Task prompt
Among the entries that follow, count the lines that contain the word "value" and say how many there are, writing nothing else.

Stored records:
+++++

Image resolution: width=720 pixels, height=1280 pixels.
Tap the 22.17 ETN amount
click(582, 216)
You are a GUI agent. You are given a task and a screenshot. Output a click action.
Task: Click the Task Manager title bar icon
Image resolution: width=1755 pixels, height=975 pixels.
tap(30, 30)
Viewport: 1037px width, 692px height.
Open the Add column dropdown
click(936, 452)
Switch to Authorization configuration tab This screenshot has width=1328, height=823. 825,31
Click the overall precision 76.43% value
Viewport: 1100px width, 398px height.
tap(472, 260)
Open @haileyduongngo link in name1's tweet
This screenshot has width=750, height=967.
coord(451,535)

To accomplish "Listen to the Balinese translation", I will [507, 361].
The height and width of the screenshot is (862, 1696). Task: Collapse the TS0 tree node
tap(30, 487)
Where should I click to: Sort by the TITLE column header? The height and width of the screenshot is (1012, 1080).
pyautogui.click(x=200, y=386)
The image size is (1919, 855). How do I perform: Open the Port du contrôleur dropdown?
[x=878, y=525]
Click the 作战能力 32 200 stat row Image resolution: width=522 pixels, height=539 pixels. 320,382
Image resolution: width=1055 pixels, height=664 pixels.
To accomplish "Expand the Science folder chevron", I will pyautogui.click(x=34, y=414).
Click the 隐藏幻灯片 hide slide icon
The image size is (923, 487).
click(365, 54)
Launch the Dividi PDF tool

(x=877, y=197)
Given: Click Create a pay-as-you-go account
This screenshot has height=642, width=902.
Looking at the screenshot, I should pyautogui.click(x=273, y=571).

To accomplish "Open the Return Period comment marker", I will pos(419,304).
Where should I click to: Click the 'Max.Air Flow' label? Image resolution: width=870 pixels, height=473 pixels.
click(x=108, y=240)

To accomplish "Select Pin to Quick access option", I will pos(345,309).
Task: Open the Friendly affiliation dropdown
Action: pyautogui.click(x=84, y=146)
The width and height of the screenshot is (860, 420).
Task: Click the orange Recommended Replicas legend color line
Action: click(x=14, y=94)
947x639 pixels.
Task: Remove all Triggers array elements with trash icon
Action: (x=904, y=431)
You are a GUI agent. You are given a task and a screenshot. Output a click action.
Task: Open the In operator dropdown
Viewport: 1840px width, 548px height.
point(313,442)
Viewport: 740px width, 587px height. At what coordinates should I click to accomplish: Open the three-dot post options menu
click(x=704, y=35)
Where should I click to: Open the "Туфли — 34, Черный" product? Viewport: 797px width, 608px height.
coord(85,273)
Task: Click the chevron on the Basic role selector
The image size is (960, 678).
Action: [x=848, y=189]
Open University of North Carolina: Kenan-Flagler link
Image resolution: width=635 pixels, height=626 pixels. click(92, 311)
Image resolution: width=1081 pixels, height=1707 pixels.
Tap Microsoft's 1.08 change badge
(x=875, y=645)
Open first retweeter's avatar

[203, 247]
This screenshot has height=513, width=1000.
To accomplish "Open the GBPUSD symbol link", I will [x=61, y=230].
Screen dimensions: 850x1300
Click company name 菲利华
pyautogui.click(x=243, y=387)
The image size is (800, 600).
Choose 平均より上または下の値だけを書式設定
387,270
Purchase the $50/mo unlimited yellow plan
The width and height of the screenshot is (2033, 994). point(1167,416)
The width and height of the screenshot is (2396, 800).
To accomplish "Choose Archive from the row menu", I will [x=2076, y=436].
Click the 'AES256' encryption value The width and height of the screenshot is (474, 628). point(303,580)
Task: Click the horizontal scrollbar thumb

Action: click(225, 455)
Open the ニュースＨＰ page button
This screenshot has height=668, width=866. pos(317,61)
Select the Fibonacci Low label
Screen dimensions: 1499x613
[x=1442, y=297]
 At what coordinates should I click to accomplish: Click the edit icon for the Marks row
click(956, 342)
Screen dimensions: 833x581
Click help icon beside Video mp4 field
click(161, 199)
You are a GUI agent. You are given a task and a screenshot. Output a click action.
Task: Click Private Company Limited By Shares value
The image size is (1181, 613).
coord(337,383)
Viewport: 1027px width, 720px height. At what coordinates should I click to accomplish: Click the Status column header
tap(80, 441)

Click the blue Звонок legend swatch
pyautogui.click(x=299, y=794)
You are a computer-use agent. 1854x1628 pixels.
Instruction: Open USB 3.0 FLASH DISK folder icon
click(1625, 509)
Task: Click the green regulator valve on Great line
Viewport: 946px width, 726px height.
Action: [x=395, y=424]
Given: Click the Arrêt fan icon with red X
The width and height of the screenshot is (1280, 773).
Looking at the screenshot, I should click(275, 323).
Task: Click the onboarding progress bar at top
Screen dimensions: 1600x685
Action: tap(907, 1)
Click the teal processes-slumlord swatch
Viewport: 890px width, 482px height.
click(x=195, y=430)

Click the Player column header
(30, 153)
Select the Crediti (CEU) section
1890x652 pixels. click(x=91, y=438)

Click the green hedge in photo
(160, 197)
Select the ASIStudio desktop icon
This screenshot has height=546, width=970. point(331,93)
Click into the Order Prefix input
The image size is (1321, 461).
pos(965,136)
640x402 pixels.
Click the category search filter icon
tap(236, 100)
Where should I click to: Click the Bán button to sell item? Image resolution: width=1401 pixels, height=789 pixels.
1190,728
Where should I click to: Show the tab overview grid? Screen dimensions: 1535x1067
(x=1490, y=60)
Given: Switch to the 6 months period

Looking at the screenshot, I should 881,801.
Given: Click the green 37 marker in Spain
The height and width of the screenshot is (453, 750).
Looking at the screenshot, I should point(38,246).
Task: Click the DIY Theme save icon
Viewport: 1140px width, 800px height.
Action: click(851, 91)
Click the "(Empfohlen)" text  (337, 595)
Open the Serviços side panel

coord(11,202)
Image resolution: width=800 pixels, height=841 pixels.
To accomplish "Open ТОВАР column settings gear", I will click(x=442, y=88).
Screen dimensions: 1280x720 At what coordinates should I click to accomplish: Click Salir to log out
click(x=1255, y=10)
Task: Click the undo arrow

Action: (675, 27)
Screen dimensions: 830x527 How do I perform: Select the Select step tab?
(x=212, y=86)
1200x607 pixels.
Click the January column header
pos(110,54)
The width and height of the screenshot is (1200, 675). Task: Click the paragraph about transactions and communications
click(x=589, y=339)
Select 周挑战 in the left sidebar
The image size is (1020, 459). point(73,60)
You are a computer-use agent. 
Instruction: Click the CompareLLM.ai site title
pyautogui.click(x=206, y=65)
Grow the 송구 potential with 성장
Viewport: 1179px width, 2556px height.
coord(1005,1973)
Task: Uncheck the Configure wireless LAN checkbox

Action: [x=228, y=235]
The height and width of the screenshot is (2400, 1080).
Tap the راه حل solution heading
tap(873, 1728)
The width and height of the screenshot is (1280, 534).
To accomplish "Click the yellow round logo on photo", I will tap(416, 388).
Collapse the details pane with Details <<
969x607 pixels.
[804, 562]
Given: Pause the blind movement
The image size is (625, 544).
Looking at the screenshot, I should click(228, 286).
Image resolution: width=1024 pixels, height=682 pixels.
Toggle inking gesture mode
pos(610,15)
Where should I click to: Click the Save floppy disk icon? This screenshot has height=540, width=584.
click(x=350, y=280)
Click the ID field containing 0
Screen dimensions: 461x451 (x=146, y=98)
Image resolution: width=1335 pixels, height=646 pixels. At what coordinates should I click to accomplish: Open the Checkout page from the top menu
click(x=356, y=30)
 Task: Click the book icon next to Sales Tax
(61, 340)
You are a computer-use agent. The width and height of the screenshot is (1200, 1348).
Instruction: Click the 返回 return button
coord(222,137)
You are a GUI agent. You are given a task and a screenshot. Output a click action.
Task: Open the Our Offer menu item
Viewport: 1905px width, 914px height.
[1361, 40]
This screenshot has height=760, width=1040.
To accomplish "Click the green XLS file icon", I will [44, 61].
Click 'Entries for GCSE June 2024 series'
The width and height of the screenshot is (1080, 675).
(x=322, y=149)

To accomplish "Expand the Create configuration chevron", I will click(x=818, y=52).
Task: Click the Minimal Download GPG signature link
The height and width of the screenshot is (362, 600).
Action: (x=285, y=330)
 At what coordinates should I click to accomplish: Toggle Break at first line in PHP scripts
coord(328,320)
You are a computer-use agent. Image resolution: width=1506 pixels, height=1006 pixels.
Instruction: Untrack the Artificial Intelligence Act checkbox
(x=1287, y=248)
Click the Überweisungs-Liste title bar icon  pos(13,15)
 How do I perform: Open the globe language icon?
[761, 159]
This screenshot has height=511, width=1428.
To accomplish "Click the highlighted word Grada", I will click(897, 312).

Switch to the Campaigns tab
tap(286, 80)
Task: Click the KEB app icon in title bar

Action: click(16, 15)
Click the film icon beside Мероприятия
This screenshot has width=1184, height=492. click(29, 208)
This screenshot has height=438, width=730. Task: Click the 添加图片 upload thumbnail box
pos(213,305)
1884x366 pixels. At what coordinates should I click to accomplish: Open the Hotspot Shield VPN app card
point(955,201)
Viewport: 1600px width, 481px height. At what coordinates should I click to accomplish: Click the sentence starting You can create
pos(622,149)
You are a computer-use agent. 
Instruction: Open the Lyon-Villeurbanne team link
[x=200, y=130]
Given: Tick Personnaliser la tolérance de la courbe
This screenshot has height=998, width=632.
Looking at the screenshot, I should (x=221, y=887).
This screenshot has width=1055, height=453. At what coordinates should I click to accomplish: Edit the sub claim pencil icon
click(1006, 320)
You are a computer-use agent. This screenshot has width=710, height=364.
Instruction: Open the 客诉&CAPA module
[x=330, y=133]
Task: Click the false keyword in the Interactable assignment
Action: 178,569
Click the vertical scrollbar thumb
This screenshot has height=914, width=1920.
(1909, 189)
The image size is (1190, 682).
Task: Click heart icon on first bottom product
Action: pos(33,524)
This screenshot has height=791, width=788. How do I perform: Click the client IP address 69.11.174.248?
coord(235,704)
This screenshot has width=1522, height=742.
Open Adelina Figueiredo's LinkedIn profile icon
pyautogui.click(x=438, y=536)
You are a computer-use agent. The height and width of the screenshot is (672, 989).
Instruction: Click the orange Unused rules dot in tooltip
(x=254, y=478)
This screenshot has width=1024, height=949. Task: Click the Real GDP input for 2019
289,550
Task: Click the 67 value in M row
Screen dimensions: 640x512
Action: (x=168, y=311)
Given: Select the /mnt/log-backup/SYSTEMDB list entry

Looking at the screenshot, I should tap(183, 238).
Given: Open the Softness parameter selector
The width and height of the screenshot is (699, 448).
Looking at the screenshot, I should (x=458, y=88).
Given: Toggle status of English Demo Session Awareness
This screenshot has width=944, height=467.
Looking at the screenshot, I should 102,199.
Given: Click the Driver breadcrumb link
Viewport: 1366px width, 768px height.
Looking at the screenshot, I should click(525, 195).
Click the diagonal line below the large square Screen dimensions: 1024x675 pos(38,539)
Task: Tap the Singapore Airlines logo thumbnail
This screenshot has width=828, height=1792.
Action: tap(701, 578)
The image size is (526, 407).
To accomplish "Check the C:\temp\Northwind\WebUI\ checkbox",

+++++

Answer to this task
4